----- Provided material

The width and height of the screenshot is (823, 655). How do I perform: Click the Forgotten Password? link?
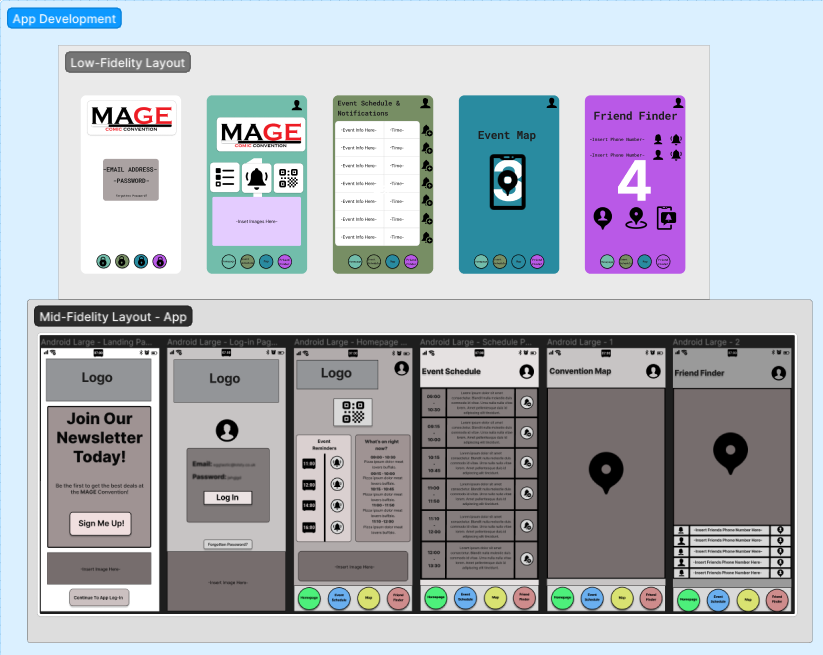pyautogui.click(x=227, y=544)
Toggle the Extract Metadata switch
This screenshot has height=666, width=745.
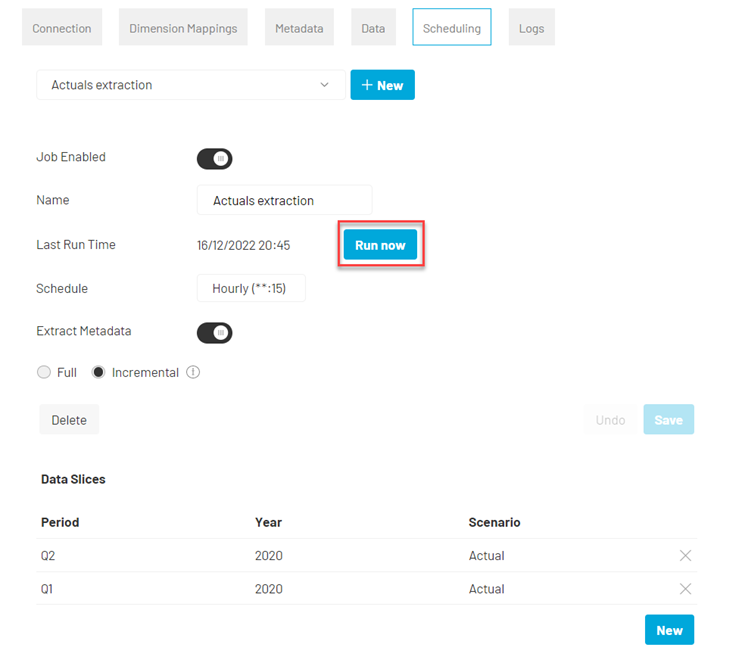click(215, 333)
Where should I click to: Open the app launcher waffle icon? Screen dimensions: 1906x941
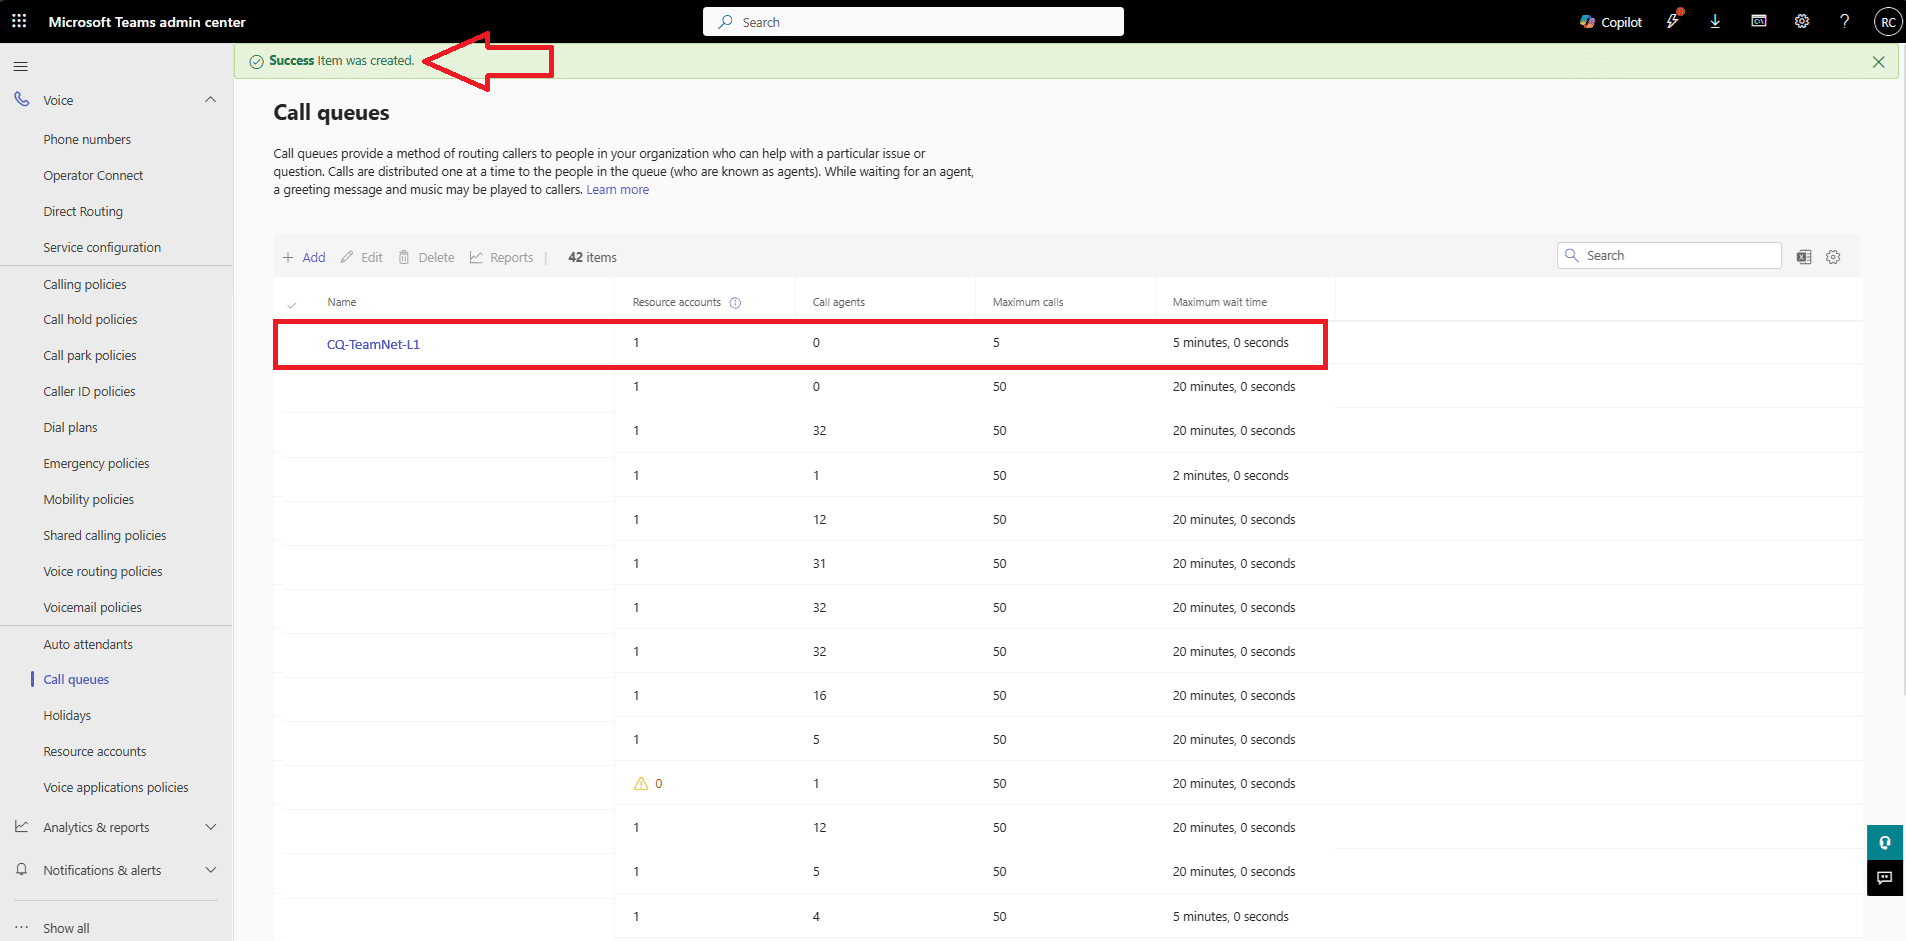(x=19, y=21)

----------

# Try it
Quote exactly, and nothing besides, the lines from the one with "Toggle the Extract Metadata switch" through the end of the records above; include both ends and omit the pictures.

# Answer
Toggle the Extract Metadata switch
This screenshot has height=666, width=745.
click(215, 333)
Where should I click to: Open the app launcher waffle icon? Screen dimensions: 1906x941
(x=19, y=21)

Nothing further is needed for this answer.